Ce n’est pas encore une décision définitive, mais elle devrait être prise dans les prochains jours. Interrogés sur l’ACTA, le ministre slovène en charge de l’éducation, de la science et de la culture a fait savoir que son gouvernement est favorable à une suspension du processus de ratification. La Slovénie rejoindrait alors la dizaine de pays européens en train de prendre leurs distances avec le traité.

« Le gouvernement penche pour le gel de la ratification de l’accord.
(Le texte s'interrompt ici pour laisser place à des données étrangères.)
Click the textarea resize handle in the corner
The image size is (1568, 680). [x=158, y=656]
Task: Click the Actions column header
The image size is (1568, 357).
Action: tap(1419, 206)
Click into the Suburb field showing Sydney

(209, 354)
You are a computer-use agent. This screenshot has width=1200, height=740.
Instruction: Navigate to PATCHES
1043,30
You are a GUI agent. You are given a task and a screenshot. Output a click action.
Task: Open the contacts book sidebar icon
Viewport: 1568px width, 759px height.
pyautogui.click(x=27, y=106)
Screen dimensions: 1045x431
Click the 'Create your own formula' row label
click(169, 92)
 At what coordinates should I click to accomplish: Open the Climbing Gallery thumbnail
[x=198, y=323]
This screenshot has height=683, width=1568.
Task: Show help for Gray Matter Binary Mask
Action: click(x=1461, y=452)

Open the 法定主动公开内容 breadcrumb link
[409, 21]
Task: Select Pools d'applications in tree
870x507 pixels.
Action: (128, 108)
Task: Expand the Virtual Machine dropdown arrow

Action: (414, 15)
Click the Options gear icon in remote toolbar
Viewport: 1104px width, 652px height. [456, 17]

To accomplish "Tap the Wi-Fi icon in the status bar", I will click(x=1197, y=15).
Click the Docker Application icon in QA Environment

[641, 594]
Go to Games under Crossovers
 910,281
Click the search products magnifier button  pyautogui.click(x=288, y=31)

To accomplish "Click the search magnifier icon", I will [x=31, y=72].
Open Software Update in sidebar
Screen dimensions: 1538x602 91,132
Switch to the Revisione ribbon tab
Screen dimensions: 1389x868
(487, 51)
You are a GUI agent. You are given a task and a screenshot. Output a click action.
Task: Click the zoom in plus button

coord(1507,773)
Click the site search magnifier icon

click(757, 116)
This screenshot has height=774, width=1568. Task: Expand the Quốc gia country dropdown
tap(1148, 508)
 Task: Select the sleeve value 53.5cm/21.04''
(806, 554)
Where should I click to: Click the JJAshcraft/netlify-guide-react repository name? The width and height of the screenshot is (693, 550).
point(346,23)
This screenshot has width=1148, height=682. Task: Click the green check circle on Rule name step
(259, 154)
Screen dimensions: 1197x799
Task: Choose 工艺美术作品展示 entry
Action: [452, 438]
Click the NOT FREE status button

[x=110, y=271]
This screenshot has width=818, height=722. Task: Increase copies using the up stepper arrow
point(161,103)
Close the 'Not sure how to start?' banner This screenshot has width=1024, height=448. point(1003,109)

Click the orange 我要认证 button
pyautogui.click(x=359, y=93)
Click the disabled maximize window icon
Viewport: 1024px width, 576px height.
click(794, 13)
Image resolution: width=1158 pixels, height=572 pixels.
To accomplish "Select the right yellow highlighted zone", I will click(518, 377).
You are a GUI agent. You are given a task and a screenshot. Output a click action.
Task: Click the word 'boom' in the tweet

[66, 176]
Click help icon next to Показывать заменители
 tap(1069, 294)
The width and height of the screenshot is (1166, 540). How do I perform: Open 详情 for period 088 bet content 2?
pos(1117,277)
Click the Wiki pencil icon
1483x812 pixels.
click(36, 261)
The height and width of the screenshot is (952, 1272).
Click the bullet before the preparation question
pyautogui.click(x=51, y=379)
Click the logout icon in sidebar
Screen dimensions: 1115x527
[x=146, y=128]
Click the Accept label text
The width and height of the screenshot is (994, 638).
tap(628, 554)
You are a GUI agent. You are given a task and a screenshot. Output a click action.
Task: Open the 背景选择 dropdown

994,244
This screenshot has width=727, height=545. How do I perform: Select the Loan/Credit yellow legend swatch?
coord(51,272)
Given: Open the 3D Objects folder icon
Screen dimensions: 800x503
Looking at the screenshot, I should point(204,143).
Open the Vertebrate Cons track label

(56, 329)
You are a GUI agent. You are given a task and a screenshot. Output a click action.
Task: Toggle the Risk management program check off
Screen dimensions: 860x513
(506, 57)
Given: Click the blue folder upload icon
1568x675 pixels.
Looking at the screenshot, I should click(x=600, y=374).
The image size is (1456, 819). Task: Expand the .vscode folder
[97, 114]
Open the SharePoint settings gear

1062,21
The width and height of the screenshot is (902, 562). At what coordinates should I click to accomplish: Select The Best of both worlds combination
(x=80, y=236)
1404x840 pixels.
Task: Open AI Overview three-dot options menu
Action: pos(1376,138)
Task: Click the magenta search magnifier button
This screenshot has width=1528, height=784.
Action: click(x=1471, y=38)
Nous ne voyons aucune nécessité pour la Slovénie de ratifier ce traité dès maintenant » a évalué Ziga Turk. Comme dans les autres pays, quelques milliers de manifestants slovènes sont descendus dans les rues de la capitale le 11 février dernier pour manifester contre l’accord commercial anti-contrefaçon.

Il faut souligner cependant que cet arrêt n’est nullement irréversible. Il ne s’agit que d’une pause, qui pourra être interrompue à tout moment. Si certains gouvernements ont entrepris une évaluation juridique poussée du traité, d’autres attendent sans doute l’avis du Parlement européen, qui doit arriver au cours de l’été 2012. D’ici là, l’accord sera discuté dans les différentes commissions parlementaires.

À l’heure actuelle, les pays qui n’ont pas signé l’ACTA sont les suivants : Allemagne, Chypre, Estonie, Pays-Bas et Slovaquie. Ceux qui ont annoncé la suspension de la ratification sont : la Bulgarie, la Lettonie, la Pologne, la République Tchèque et la Roumanie. Le Luxembourg est pour le moment le seul pays décidé à poursuivre la procédure, tandis que l’Autriche semble prendre ses distances.

Ces multiples revirements gouvernementaux ont débuté quelques jours après les manifestations importantes survenues dans toute l’Europe, le 11 février dernier. Une nouvelle journée est par ailleurs programmée le 25 février prochain. Là encore, de nombreux défilés sont prévus dans les grandes villes européennes pour appeler les gouvernements et les parlements à se débarrasser d’ACTA.